COVID hotel quarantine failures – a hierarchical model

With another lockdown in Victoria, the media has been asking why Victoria has had a worse COVID experience than other Australian states. Much can be explained by the challenges of the second wave and an overwhelmed contact tracing system. Contact tracing is now much improved, with tens of thousands of contacts being identified and managed quickly during the current outbreak.

Another media focus has been rates of escape from hotel quarantine, which are now the main source of outbreaks in Australia. If you look at the raw numbers, it seems that some states might have better systems than others, especially when considering the number of travellers who have been quarantined. But how sure can we be of that? Can some states feel smug superiority, or have they just been lucky?

Leah Grout and colleagues examined the rate of failure of quarantine facilities in Australia and New Zealand, reporting the number of failures, the number of quarantined travellers, and (importantly) the number of those travellers who were COVID positive (as of early 2021). This latter number is one of the keys – you could have the worst quarantine system imaginable but you won’t have any failures if none of the travellers are COVID positive.

So what do the numbers tell us? New South Wales has processed the most COVID positive travellers of the jurisdictions in the database (1581) but it has also had the most identified failures (5 to that point). Victoria has had almost as many identified breaches (4) but many fewer positive cases in their quarantine system (462).

But when looking at these data, you might notice that the number of failures is low. The small numbers mean that any estimates of the rate of failure of hotel quarantine will be uncertain. How uncertain? Very uncertain!

Even in states/territories with zero breaches so far, the rate of failure might be no lower than in the jurisdictions that appear to be performing worst. Tasmania and the ACT are cases in point – both have had no recorded breaches of hotel quarantine but they have also processed very few COVID positive travellers (21 and 25 respectively).

Even the Northern Territory, with its much vaunted Howard Springs facility, had only 88 COVID cases in Grout et al.’s data. Consequently, the uncertainty around an estimate of the rate of failure of hotel quarantine is large.

To estimate the rate of failure, let’s first treat each of the COVID positive cases as a simply Bernoulli trial, with the probability of failure being the same for each person within the jurisdiction. You can see the estimates below. Do you notice the large intervals around the estimates for the NT, ACT and Tasmania? Using only the observed rates of failure, we can’t really be sure that those jurisdictions are better than any other.

Estimated probability of failure of COVID hotel quarantine for each infected traveller, based on the failures reported in Grout et al. (in review). The dots are the point estimates (failures divided by cases), and the bars are 95% credible intervals, assuming a uniform prior for the probability of failure.

The cabins at Howard Springs have the advantage of almost eliminating aerosol transmission between rooms, which appears to be a problem in the hotel systems that operate elsewhere.

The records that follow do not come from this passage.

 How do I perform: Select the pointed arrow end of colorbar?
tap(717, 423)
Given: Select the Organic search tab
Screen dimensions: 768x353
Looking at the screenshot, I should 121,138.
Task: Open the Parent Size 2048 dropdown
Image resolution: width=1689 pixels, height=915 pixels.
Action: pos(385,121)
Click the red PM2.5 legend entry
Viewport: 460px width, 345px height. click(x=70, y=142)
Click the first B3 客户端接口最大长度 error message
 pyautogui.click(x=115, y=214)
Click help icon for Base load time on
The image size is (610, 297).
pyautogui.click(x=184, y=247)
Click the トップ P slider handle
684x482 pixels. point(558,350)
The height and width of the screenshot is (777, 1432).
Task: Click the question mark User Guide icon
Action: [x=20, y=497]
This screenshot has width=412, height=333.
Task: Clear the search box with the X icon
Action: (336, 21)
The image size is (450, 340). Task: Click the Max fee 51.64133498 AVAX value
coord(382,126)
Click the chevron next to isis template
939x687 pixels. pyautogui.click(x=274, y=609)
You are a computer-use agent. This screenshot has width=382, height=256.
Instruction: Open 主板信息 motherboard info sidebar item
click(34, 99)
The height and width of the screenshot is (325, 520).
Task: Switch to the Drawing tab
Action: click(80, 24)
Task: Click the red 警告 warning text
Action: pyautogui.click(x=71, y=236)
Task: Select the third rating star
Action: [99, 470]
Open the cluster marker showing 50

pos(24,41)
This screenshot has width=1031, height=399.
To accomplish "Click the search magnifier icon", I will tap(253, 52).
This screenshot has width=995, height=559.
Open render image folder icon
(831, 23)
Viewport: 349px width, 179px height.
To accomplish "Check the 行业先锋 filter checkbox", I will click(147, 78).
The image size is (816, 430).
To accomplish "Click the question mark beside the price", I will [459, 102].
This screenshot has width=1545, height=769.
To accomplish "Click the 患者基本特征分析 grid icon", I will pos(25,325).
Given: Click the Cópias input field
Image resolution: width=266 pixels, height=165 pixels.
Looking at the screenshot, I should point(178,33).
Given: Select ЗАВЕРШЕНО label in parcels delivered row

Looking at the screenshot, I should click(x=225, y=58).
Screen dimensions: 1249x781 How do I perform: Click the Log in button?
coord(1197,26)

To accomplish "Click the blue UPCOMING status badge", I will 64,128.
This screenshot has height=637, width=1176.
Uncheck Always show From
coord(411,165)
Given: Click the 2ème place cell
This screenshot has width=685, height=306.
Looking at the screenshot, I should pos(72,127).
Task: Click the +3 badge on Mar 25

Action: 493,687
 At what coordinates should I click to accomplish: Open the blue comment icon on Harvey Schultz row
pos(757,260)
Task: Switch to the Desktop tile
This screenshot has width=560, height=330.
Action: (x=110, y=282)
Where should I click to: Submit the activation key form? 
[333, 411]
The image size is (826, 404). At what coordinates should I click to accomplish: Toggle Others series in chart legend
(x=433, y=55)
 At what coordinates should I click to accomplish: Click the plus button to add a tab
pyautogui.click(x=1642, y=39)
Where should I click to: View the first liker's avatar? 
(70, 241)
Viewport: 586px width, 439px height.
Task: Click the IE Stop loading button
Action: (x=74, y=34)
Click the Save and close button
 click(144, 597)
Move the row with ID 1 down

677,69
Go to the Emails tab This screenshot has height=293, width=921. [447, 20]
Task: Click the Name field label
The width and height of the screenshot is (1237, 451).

But we know, intuitively, that the hotel quarantine facilities in places like the ACT and Tasmania are likely to suffer similar risks to similar systems in other jurisdictions. Given that, the risks are unlikely to be as high as indicated by the upper bounds of the intervals above. But likewise, the probability of quarantine failure is unlikely to be zero.

How can we “borrow” information about rates of failure in other jurisdictions while at the same time allowing for some differences in rates of failure between jurisdictions? Well, let’s say hello to a hierarchical statistical model!

For our hierarchical statistical model of failure rates from COVID quarantine hotels, we assume that the rate of failure of each jurisdiction is drawn from a common pool of possible failure rates. This pool of possible failure rates is defined by a probability distribution – hierarchical modelling estimates this distribution. Each jurisdiction has its own particular failure rate – if the rates differ a lot between between jurisdictions, then the distribution that defines the pool of possible rates will be wide. If the rates are similar to each other, then the distribution will be narrow.

You can think about what such a hierarchical model might mean when estimating the failure rate in places like Tasmania and the ACT where data are scarce. If we look at the jurisdictions with more data, the rate of failure is unlikely to be larger than 0.02 or so (the upper bounds of the 95% intervals in the figure above). So, these more precisely estimated rates will tend to constrain the variation in the pool of possible rates.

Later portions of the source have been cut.